Les autres engagements sont d'ordre comportemental. Le groupe Hayot a ainsi pris l'engagement de protéger la production locale et de faire en sorte que les acteurs de la production locale puissent être libérés de leur dépendance au groupe. Qu'est-ce qu'ils proposent ? Rien, d'arrêter de leur acheter. Mais vous imaginez bien qu'un acteur de la production locale qui dépend à 80 % des distributeurs ne peut pas demander au groupe Hayot de le libérer de la dépendance, alors même qu'il n'a pas d'autre marché que celui-ci de La Réunion, car il a des difficultés à exporter. J'ai expliqué ce problème à l'Autorité de la concurrence. Là où il y a un vice dans la décision, c'est que la loi, que vous avez voté, messieurs les députés, dit que l'Autorité de la concurrence ne peut autoriser un rachat que si elle s'assure que les engagements pris par un acteur sont de nature à neutraliser les risques d'atteinte à la concurrence.

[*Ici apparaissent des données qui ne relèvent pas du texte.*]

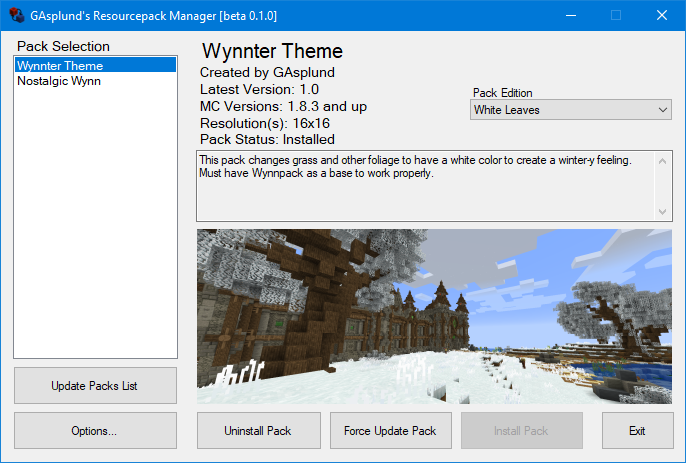Click Force Update Pack

[390, 431]
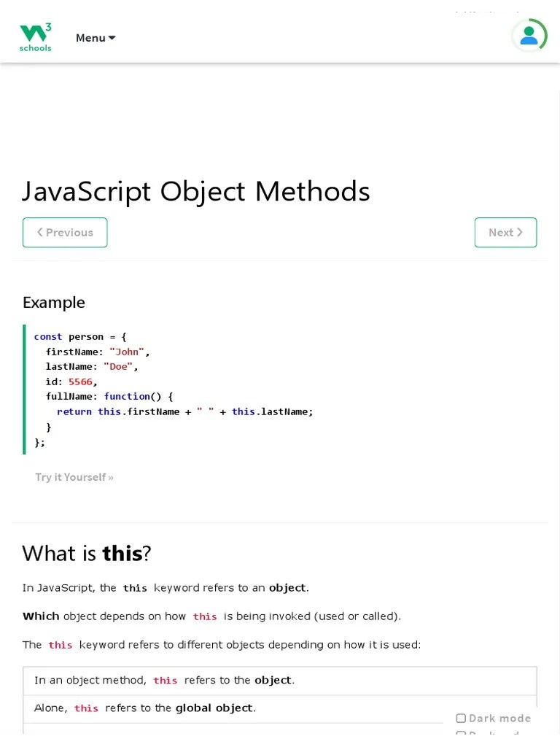This screenshot has height=747, width=560.
Task: Enable the Dark mode checkbox
Action: coord(461,718)

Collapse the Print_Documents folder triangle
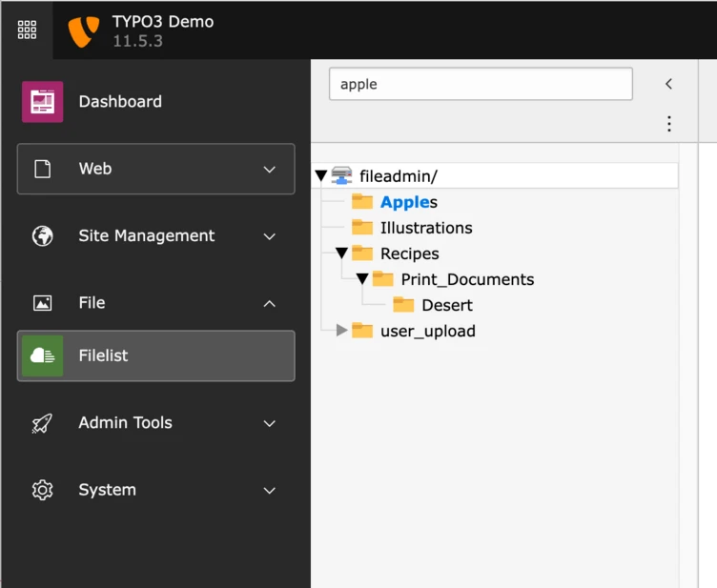pyautogui.click(x=362, y=279)
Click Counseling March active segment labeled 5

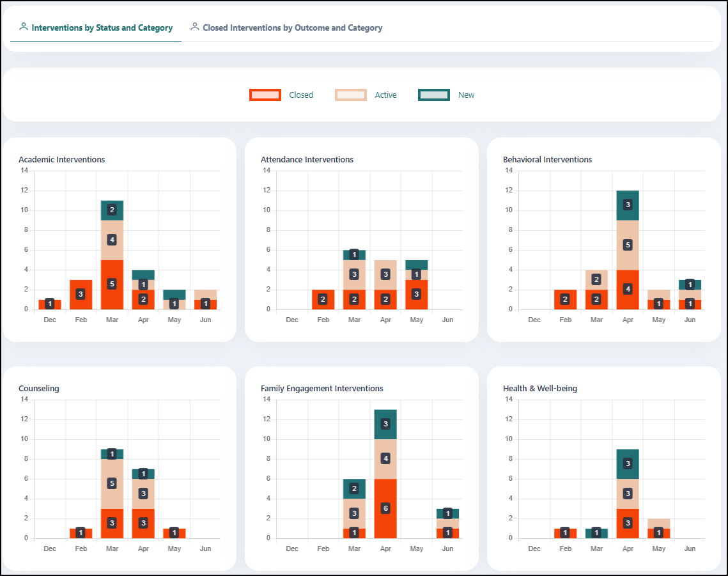112,483
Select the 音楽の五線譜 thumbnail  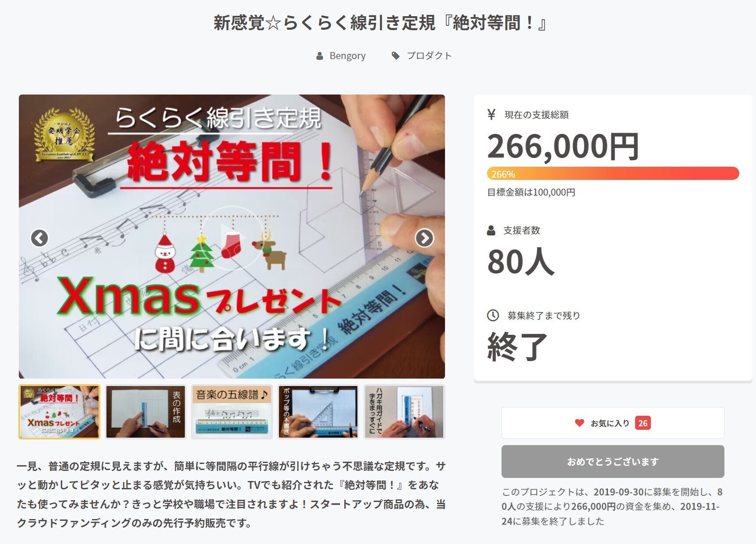(x=232, y=412)
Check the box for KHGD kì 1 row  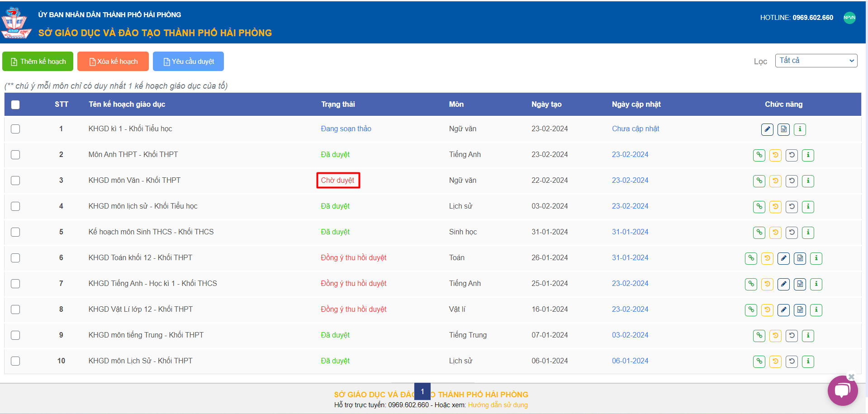(x=15, y=129)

Deux ans avant la décision, j'avais prévu que le nouvel acteur Run Market, créé de toutes pièces et qui selon le groupe Hayot devait animer la concurrence puisqu'il lui cédait quatre hypermarchés, n'était pas viable et qu'il se casserait la figure. C'est malheureusement ce qui s'est passé. Ce rapport date de 2020. Deux ans plus tard, l'entreprise Run Market, créée de toute pièce, va demander à l'État français 60 millions d'euros d'abandon de créances. Il est quand même invraisemblable que dans cette vieille démocratie qu'est la France, 60 millions d'euros d'argent public aient été injectés pour aider le groupe mauricien Ireland Blyth Limited (IBL) à prendre le contrôle de quatre hypermarchés. En outre, je prédis que cette affaire ne fonctionnera pas. IBL n'aura donc que deux solutions : perdre de l'argent pour rester sur le marché ou cesser son activité dans un ou deux ans.

Vous connaissez la célèbre phrase que Winston Churchill aurait dit au Premier ministre Neville Chamberlain, après la conférence de Munich, en 1938 : « Le gouvernement avait le choix entre la guerre et le déshonneur ; il a choisi le déshonneur et il aura la guerre. » Je suis consterné, et si je peux me permettre un conseil, il aurait été utile de poser la question au ministre de l'économie : pourquoi, alors même qu'il existait des candidats locaux pour reprendre ces hypermarchés, a-t-on accordé 60 millions d'euros d'abandons de créances ? Je trouve cela préoccupant.